Record extracts Start Marker

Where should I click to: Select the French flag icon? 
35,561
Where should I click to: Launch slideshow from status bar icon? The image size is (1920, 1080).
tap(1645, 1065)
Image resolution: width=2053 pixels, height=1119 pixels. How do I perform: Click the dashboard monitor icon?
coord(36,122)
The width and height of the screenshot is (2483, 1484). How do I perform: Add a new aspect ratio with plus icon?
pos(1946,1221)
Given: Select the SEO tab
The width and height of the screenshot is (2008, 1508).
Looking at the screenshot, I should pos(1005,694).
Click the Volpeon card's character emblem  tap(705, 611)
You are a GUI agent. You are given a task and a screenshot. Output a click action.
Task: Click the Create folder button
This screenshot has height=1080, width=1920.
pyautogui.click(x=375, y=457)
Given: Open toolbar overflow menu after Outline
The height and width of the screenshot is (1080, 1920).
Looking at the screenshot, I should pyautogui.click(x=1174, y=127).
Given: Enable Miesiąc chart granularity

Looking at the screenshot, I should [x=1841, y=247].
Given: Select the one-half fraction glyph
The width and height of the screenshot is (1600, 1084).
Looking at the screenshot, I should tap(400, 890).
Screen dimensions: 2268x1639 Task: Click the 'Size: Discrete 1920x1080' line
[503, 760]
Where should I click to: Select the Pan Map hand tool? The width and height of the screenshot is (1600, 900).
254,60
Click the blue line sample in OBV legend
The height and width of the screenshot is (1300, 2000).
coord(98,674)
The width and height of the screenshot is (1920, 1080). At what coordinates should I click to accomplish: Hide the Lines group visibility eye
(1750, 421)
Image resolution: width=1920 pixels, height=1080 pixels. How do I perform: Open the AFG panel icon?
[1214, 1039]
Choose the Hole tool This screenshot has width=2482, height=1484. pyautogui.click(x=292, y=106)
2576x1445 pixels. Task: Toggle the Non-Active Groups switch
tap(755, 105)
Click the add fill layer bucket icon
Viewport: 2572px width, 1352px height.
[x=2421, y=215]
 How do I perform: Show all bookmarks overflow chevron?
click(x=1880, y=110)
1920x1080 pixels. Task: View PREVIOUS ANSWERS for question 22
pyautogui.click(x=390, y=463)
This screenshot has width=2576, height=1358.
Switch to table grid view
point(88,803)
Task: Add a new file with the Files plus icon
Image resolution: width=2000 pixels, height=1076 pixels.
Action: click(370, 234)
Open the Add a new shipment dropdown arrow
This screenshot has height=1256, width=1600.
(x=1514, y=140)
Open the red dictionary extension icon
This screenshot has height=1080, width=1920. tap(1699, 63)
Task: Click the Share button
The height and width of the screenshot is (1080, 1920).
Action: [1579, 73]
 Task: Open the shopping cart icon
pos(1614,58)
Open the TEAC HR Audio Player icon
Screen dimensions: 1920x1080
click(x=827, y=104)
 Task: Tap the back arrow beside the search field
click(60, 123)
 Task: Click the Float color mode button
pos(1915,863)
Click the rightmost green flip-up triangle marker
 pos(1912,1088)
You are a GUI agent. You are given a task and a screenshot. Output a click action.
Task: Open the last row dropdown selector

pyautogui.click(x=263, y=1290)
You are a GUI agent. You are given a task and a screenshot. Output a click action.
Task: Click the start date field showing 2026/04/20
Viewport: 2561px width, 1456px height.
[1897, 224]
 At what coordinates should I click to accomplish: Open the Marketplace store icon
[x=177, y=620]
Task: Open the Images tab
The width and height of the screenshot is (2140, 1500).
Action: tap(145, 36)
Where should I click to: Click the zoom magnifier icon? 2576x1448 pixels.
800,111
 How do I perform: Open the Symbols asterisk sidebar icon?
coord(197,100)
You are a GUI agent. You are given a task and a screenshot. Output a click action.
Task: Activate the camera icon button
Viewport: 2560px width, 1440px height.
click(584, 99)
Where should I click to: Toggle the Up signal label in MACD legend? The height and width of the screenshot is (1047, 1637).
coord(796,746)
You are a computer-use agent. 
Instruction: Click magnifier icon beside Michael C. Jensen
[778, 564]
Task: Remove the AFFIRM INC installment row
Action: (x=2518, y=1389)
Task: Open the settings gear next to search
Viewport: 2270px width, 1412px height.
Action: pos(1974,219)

Record extracts End Marker

> Directions: Could you set down, word for word, only the lines above from the line with "The height and width of the screenshot is (1300, 2000)." to the line with "This screenshot has width=2576, height=1358.", including both?

> Solution to this problem:
The height and width of the screenshot is (1300, 2000).
coord(98,674)
The width and height of the screenshot is (1920, 1080). At what coordinates should I click to accomplish: Hide the Lines group visibility eye
(1750, 421)
Image resolution: width=1920 pixels, height=1080 pixels. How do I perform: Open the AFG panel icon?
[1214, 1039]
Choose the Hole tool This screenshot has width=2482, height=1484. pyautogui.click(x=292, y=106)
2576x1445 pixels. Task: Toggle the Non-Active Groups switch
tap(755, 105)
Click the add fill layer bucket icon
Viewport: 2572px width, 1352px height.
[x=2421, y=215]
 How do I perform: Show all bookmarks overflow chevron?
click(x=1880, y=110)
1920x1080 pixels. Task: View PREVIOUS ANSWERS for question 22
pyautogui.click(x=390, y=463)
This screenshot has width=2576, height=1358.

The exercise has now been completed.